Primarily, I used mod rewrite to remove .php from the end of files. However, I also had it working so that www.example.com/topic would work without returning a 403 error even though a directory at www.example.com/topic/ exists without an index.php file inside it. (Basically, Apache wouldn't look for /topic/index.php, but rather for /topic.php and remove the .php) I hope this makes sense.
The line that seems to no longer work (bolded in the code below) was something I came up with to allow for what I explained above. It seems like it may have been the wrong way to tell Apache to look for a file with the same name as a directory ather than inside the directory for it's index file, especially since it no longer works, but any tips or suggestions would be greatly appreciated.

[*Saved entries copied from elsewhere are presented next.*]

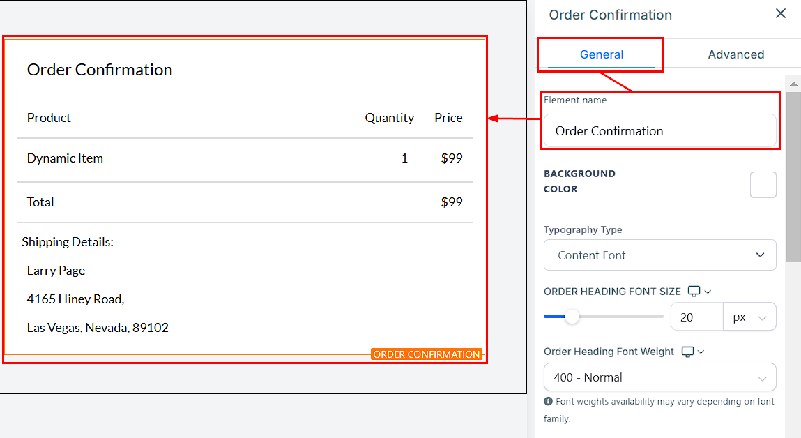Click the settings panel vertical scrollbar thumb
This screenshot has width=801, height=438.
coord(793,174)

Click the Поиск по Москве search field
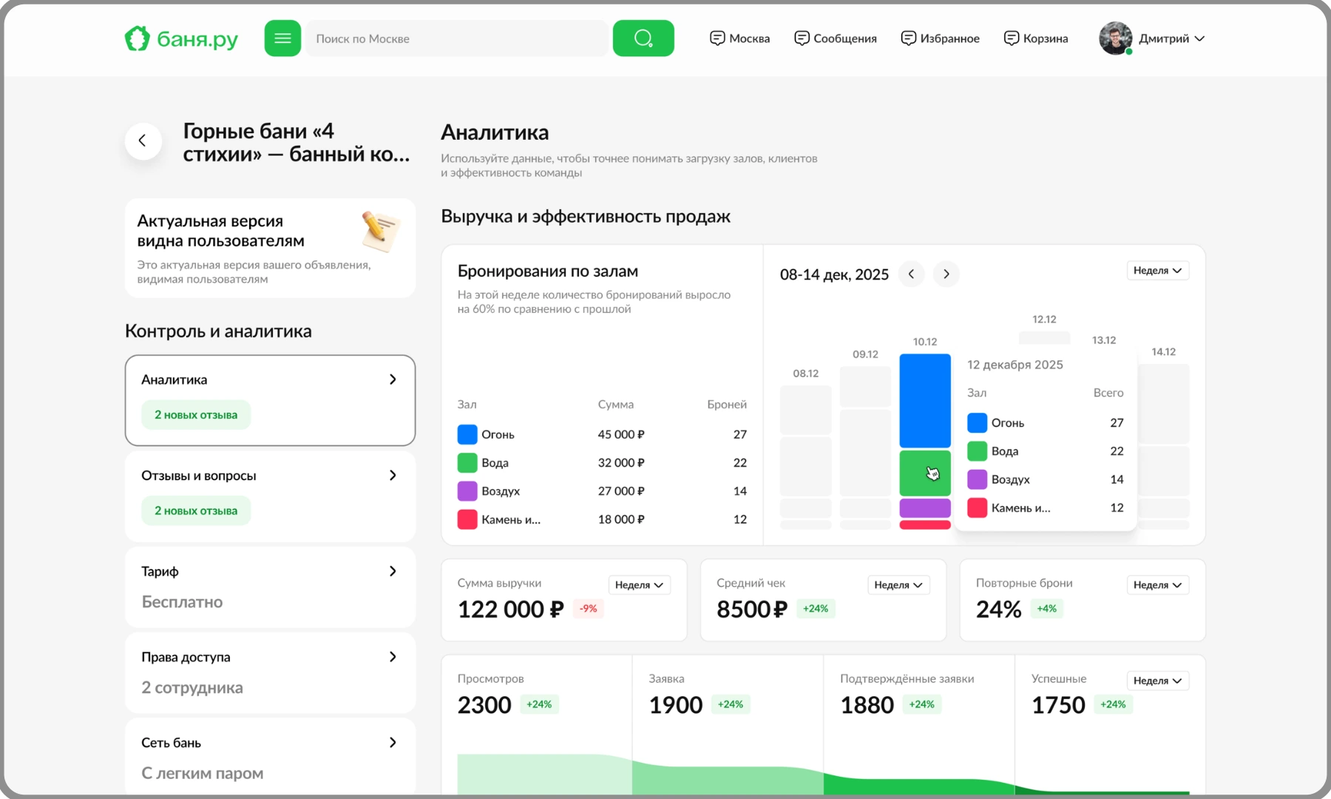point(457,38)
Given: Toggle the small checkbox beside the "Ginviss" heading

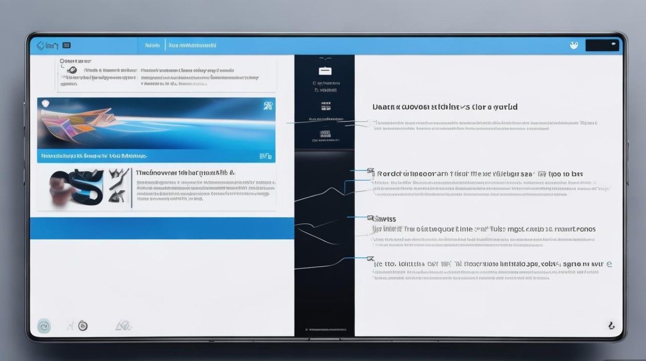Looking at the screenshot, I should click(x=369, y=218).
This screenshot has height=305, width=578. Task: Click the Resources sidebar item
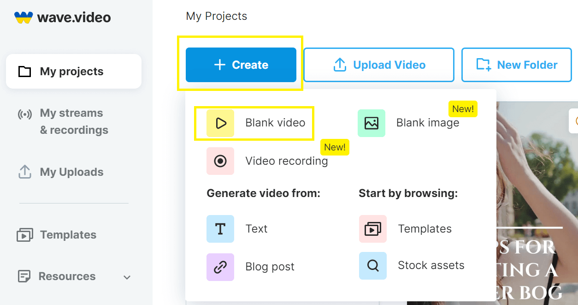click(67, 276)
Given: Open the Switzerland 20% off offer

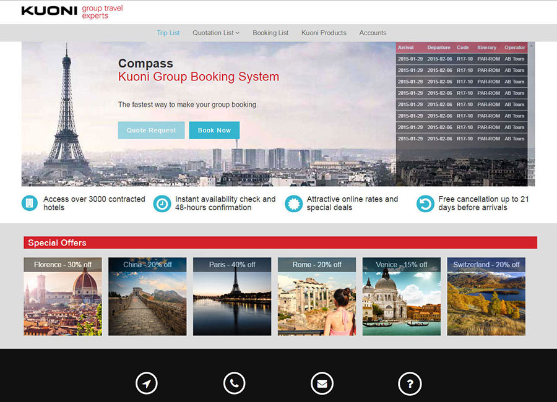Looking at the screenshot, I should pos(486,297).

--------------------------------
# MOD REWRITE
RewriteEngine On
RewriteBase /
RewriteCond %{HTTP_HOST} ^example\.com
RewriteRule (.*) http://www.example.com/$1 [R=301]
#removes .php
RewriteCond %{THE_REQUEST} ^GET\ (.*)\.php\ HTTP
RewriteRule (.*)\.php$ $1 [R=301]
#removes "index"
RewriteRule (.*)/index$ $1 [R=301]
#removes "/"
RewriteRule (.*)/$ $1 [R=301]
RewriteCond %{REQUEST_FILENAME}.php -f
RewriteCond %{REQUEST_URI} !/$
RewriteRule (.*) $1\.php [L]
------------------------------------
"RewriteBase /" is unnecessary, as it is the default behaviour, and need not be specified unless you have a previous RewriteBase directive which has declared a non-default path.
Your rules are in the wrong order: Put external redirects first, ordered from most-specific pattern to least-specific, followed by internal rewrites, again ordered from most-specific pattern to least-specific pattern.
Use the [L] flag on every rule, unless you have a specific reason not to do so, use start and end anchors, and avoid doing unnecessary "file exists" checks whenever possible for efficiency.
Add and maintain detailed, accurate comments so that this code will still make sense three years from now, when you need to make a change or addition.
# MOD REWRITE
#
RewriteEngine On
#
# Externally redirect to remove "index" or "index.php"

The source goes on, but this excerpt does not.